More than half of all Queensland motorists are happy to break the law and warn other drivers of speed traps, according to research.

A SURVEY BY RACQ Insurance revealed that 44% of all Queensland motorists flashed their headlights on a regular basis to warn others about speed cameras in the area.

“Many motorists may not realise flashing high beam lights at traffic is an offence and dangerous, as it can be distracting for oncoming drivers,” said RACQ Executive Manager Insurance Communications Mike Sopinski.

“Although motorists who flash their lights may think they’re acting in good faith or exhibiting a type of motoring fraternity – they’re clearly preventing the law from taking its correct and proper course.”

But it’s not just drivers flashing their lights, indeed one quarter of all those surveyed said they alerted other drivers of speed traps by either texting or phoning.

“More than one quarter (27.9%) of motorists say they regularly phone friends, family and colleagues to let them know about the location of speed cameras,” Sopinski said.

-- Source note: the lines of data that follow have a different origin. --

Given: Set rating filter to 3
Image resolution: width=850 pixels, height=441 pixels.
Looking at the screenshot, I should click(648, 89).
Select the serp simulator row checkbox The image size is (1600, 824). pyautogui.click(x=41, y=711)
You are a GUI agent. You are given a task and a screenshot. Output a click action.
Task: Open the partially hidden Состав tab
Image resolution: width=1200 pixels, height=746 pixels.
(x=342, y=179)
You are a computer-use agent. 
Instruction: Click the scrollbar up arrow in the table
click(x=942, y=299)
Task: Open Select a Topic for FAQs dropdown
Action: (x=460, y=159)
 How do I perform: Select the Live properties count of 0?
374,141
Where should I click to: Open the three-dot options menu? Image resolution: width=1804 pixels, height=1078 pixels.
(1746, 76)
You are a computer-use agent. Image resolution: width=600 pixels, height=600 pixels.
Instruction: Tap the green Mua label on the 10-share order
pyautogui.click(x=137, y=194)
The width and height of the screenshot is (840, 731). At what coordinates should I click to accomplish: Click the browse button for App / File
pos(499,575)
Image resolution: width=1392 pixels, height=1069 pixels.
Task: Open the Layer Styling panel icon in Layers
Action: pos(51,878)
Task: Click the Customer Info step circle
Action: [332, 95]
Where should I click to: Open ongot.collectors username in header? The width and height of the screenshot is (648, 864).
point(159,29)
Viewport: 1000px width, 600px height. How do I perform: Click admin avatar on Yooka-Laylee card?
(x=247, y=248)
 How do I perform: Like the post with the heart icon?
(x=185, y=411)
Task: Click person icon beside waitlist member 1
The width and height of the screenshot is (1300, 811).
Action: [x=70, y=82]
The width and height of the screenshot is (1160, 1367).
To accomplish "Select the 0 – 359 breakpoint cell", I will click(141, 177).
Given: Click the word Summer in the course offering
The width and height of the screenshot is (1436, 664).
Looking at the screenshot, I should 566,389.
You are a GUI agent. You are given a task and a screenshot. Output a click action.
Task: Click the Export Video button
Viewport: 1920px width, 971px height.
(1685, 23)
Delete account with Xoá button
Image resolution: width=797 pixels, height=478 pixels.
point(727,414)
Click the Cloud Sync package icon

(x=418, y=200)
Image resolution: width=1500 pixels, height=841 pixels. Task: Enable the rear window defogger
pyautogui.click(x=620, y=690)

Indeed the survey revealed the following statistics around drivers warning other drivers about the location of speed traps:

•More than half (53.9 percent) of drivers said they relied on others flashing their headlights

•One in 10 people said they used social media sites

•Almost one in five (18.4 percent) relied on phone calls from others

•Nearly eight per cent (7.8) regularly used mobile apps.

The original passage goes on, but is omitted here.